* _Your assignment_:
All lines at and after the one containing "Task: Click the Amouage", up to the end of the listing below, are to be printed exactly, with the pictures omitted.

* _Provided data_:
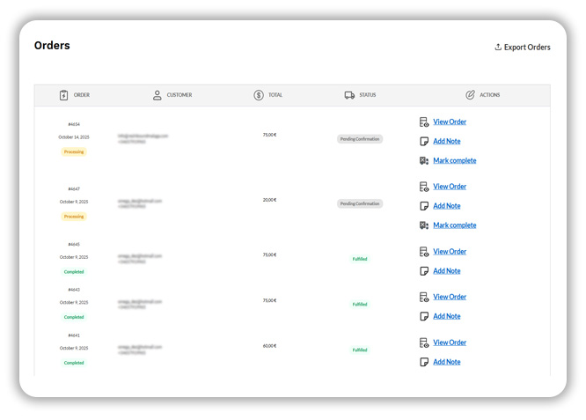
Task: Click Pending Confirmation badge on order #4654
Action: point(360,139)
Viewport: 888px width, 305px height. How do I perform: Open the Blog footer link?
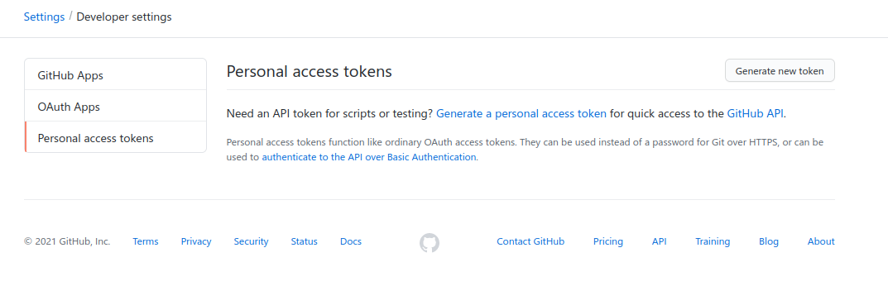pos(769,241)
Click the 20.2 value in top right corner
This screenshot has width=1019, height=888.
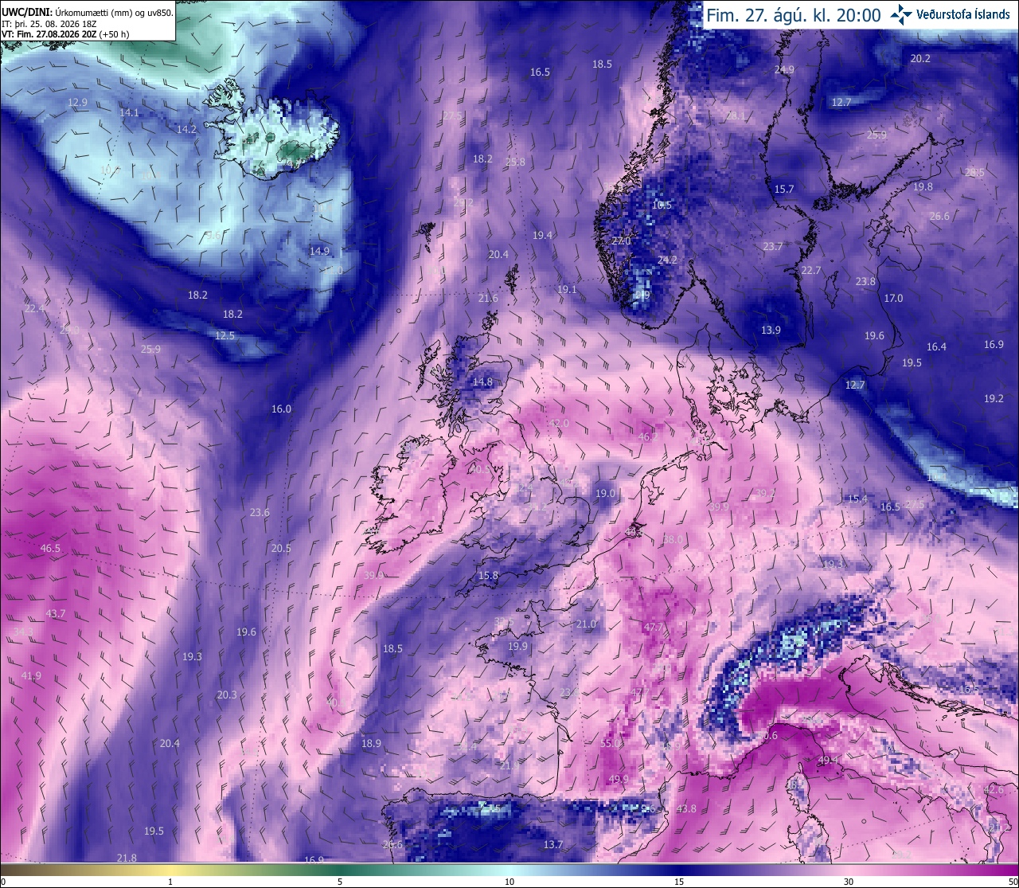[x=920, y=59]
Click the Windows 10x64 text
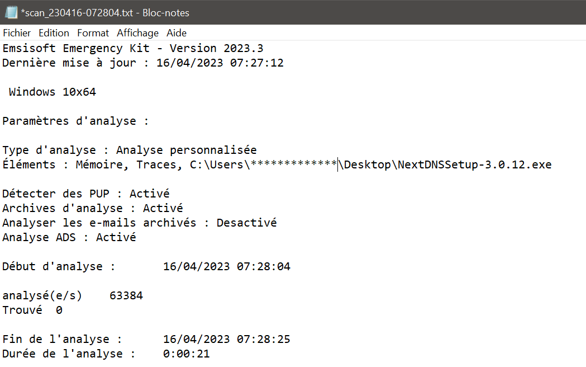Image resolution: width=586 pixels, height=367 pixels. click(53, 92)
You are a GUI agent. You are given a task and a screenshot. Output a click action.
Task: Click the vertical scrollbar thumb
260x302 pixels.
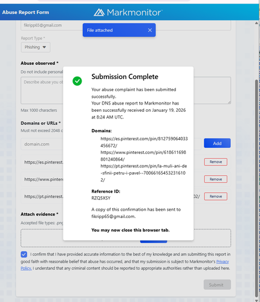point(256,188)
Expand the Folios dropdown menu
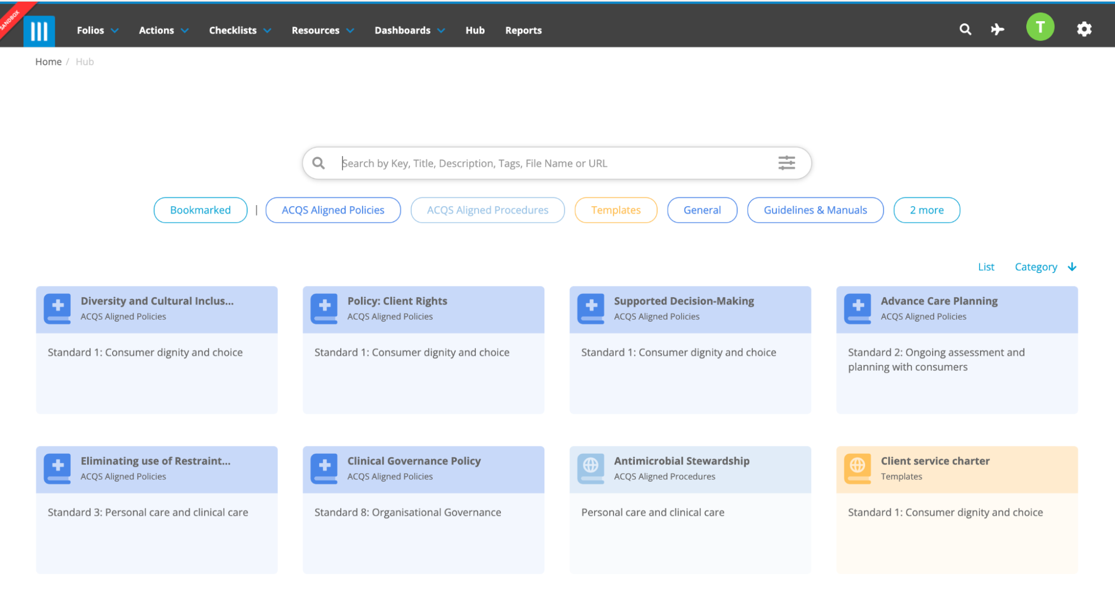The image size is (1115, 592). [98, 30]
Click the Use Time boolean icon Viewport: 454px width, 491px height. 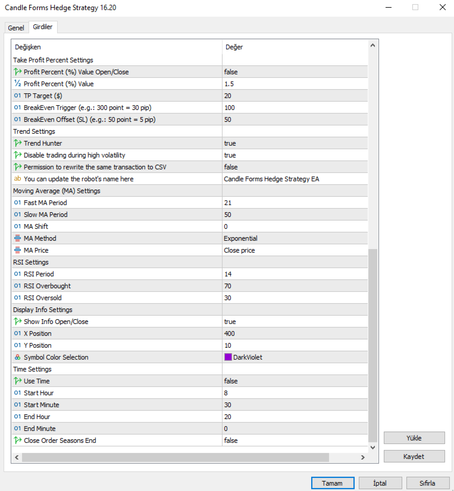17,381
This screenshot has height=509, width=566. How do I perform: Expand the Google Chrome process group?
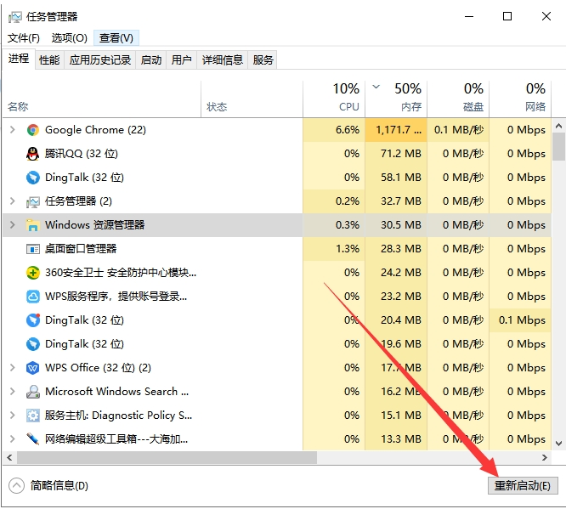[12, 130]
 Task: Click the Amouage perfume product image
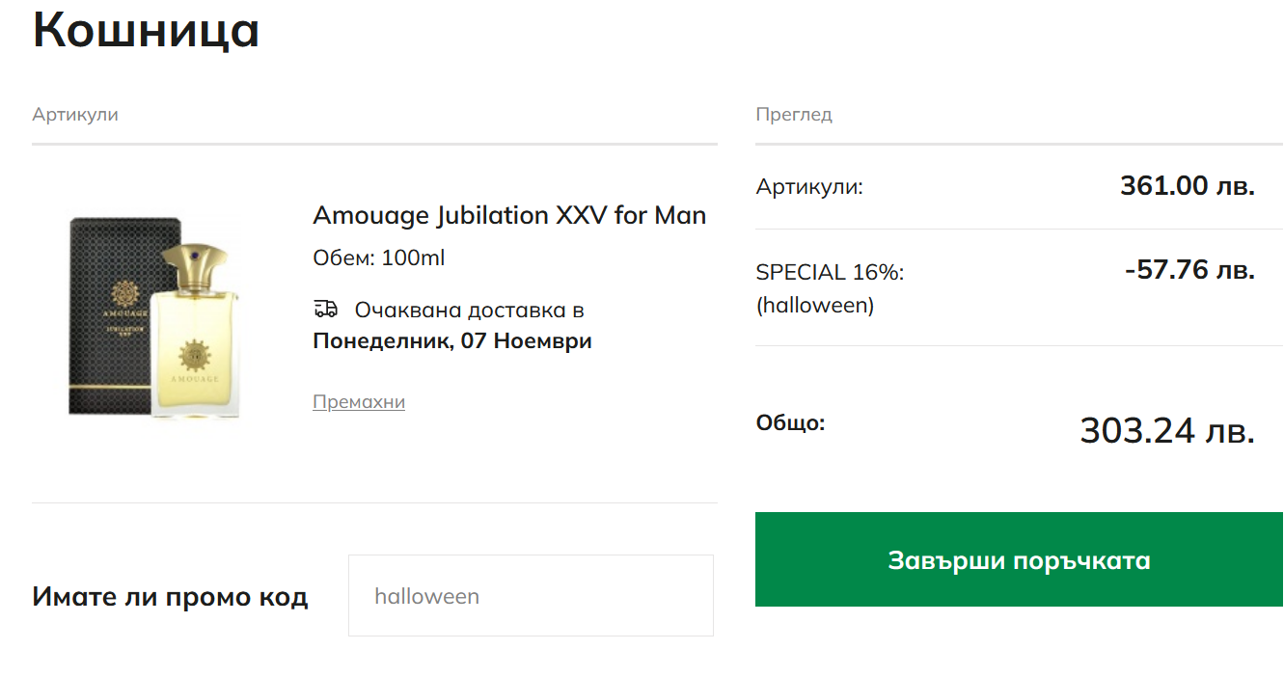coord(154,316)
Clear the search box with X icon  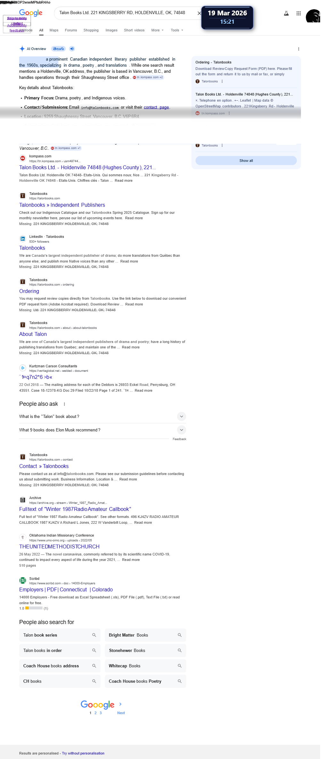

* _Answer space_:
 Task: Click the Amouage perfume product image
coord(154,316)
Clear the search box with X icon  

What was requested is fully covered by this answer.